Redatora
Publicado em 6 de janeiro de 2026 às 11h59.
A Anvisa autorizou na segunda-feira, 5, o início de um estudo clínico de fase 1 para avaliar a segurança do uso da polilaminina em humanos.
Trata-se da primeira etapa regulatória para testar a substância em pacientes que sofreram trauma raquimedular agudo, ou seja, uma lesão recente e grave na medula espinhal causada por acidentes ou impactos.
O estudo será conduzida pela empresa Cristália Produtos Químicos Farmacêuticos. Nesta fase inicial, a pesquisa não busca comprovar se o tratamento funciona, mas identificar possíveis riscos e reações adversas associadas ao uso do medicamento experimental.
A polilaminina é uma substância formada a partir da laminina, uma proteína naturalmente presente no organismo humano e em outros animais. A laminina tem papel importante na estrutura dos tecidos e na comunicação entre células, especialmente no sistema nervoso.
No estudo autorizado, será utilizada laminina na concentração de 100 microgramas por mililitro, em forma de solução injetável. Antes da aplicação, essa solução será misturada a um diluente específico, processo que resulta na polilaminina, também chamada de laminina polimerizada.
A aplicação será feita uma única vez, diretamente na medula espinhal lesionada, por meio de um procedimento chamado administração intramedular, que consiste na injeção do medicamento no local da lesão. Na formulação testada, a laminina será extraída de placenta humana.
O estudo clínico de fase 1 envolverá cinco pacientes, com idades entre 18 e 72 anos. Os participantes devem apresentar lesões completas e recentes da medula espinhal torácica, região localizada no meio das costas, entre as vértebras T2 e T10.
As lesões precisam ter ocorrido há menos de 72 horas, caracterizando a fase aguda do trauma. Além disso, os pacientes devem ter indicação cirúrgica, o que significa que já passarão por um procedimento médico na região afetada.
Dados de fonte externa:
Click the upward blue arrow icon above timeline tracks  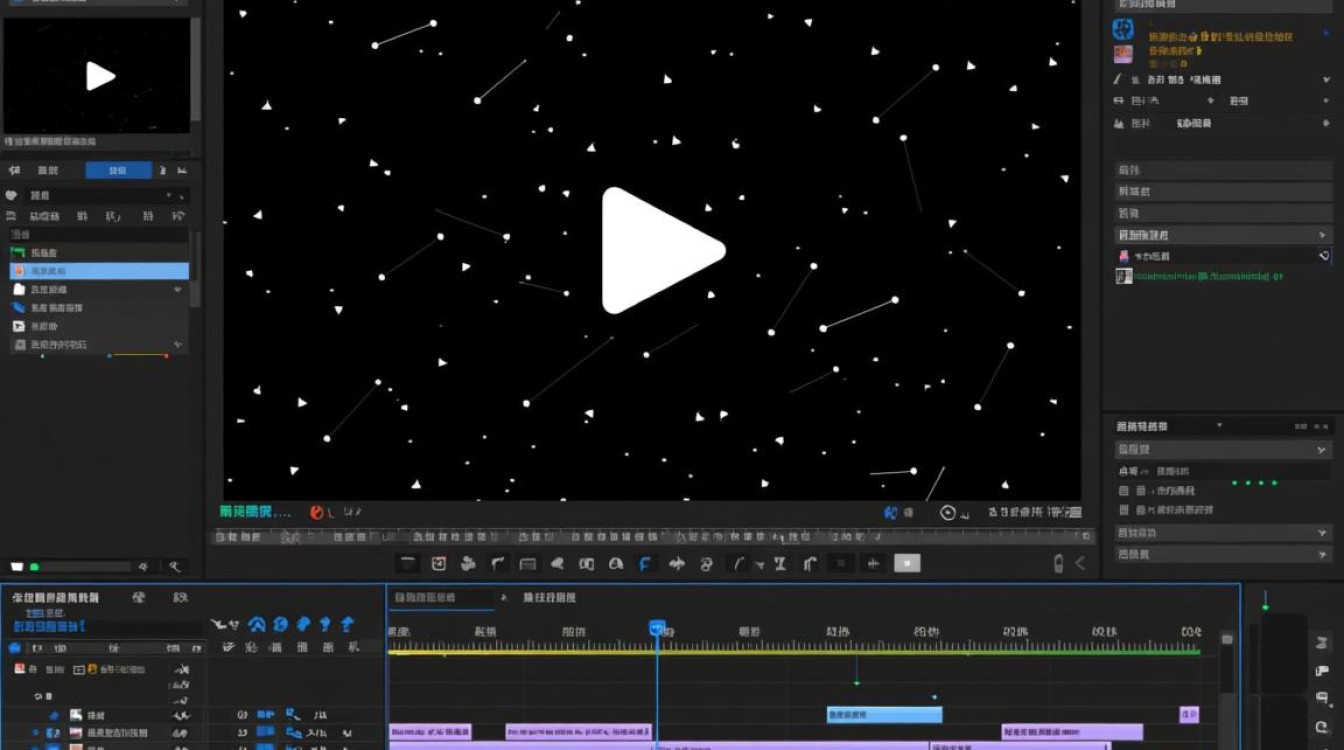click(x=347, y=624)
Os locais onde a pesquisa será realizada ainda não foram definidos e deverão ser informados posteriormente à Anvisa.
Nesta etapa, o estudo é considerado insuficiente para avaliar a eficácia do medicamento. O objetivo central é analisar o perfil de segurança da polilaminina, identificando riscos potenciais para os pacientes.
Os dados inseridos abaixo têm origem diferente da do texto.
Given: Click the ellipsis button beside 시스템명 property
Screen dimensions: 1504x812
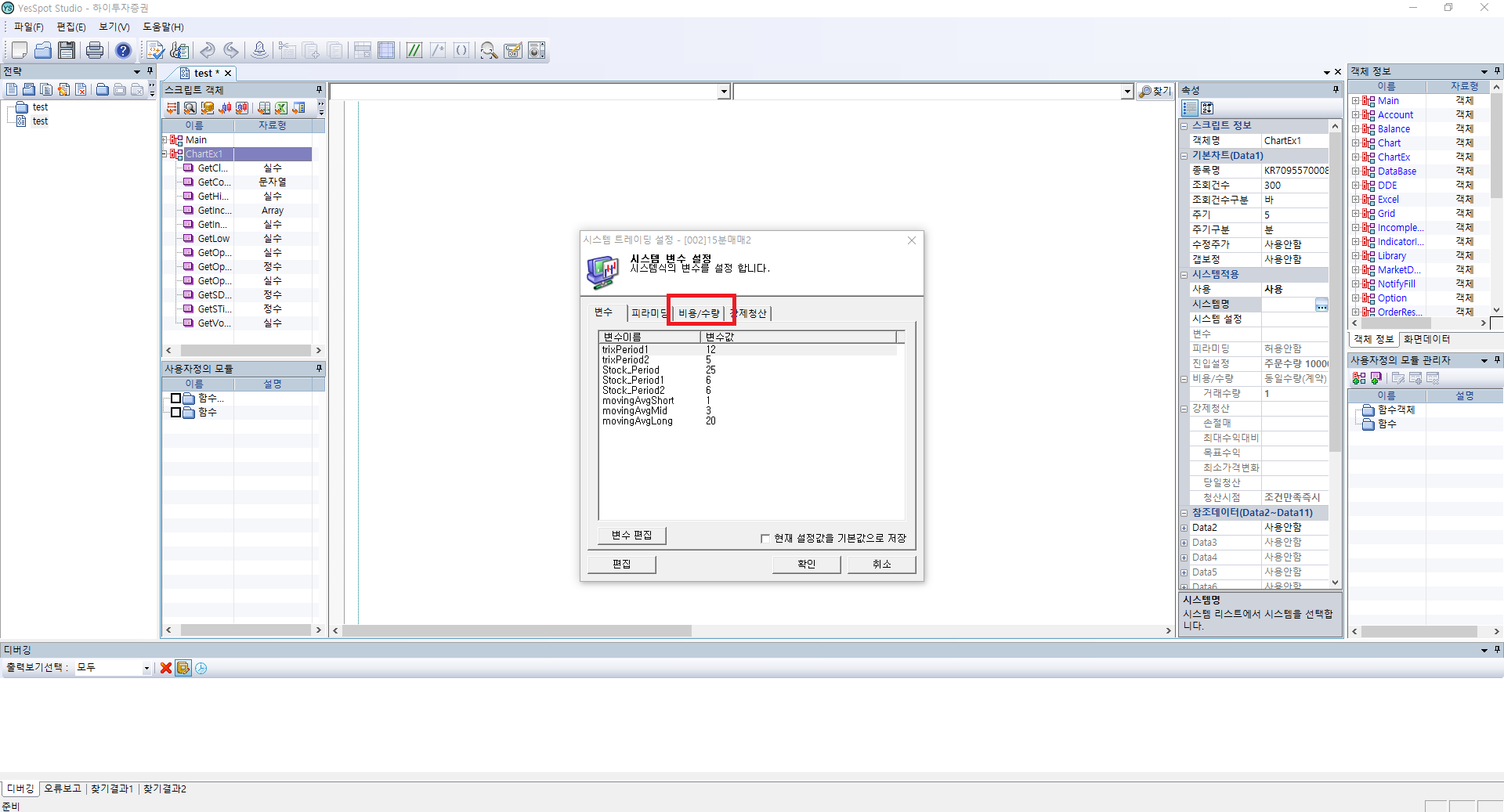Looking at the screenshot, I should point(1321,305).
Durante a pesquisa, haverá monitoramento contínuo de eventos adversos, termo usado para definir qualquer efeito indesejado ocorrido durante o uso do medicamento ou do procedimento. Serão avaliados a frequência, a gravidade e a relação desses eventos com a polilaminina ou com a aplicação na medula.
A empresa patrocinadora será responsável por registrar, acompanhar e avaliar todos os eventos adversos, inclusive os considerados leves. Casos de reações graves e inesperadas deverão ser comunicados, de acordo com a Anvisa.
Outro ponto de atenção será a possível produção de anticorpos antidroga, que ocorre quando o sistema imunológico reconhece o medicamento como um elemento estranho e reage contra ele.
Caso os resultados da fase 1 indiquem que o uso da polilaminina apresenta um perfil de segurança aceitável, o estudo poderá avançar para as fases 2 e 3. Nessas etapas, o foco passa a ser a avaliação da eficácia, com a participação de um número maior de pacientes.
A Anvisa destacou que acompanhará todo o desenvolvimento do estudo por meio do monitoramento de segurança e de inspeções nos centros de pesquisa, seguindo as regras de Boas Práticas Clínicas, que garantem padrões éticos e científicos em pesquisas com seres humanos.
A polilaminina faz parte dos temas estratégicos do Comitê de Inovação da Anvisa, criado em 2025 para acompanhar tecnologias consideradas promissoras para a saúde pública.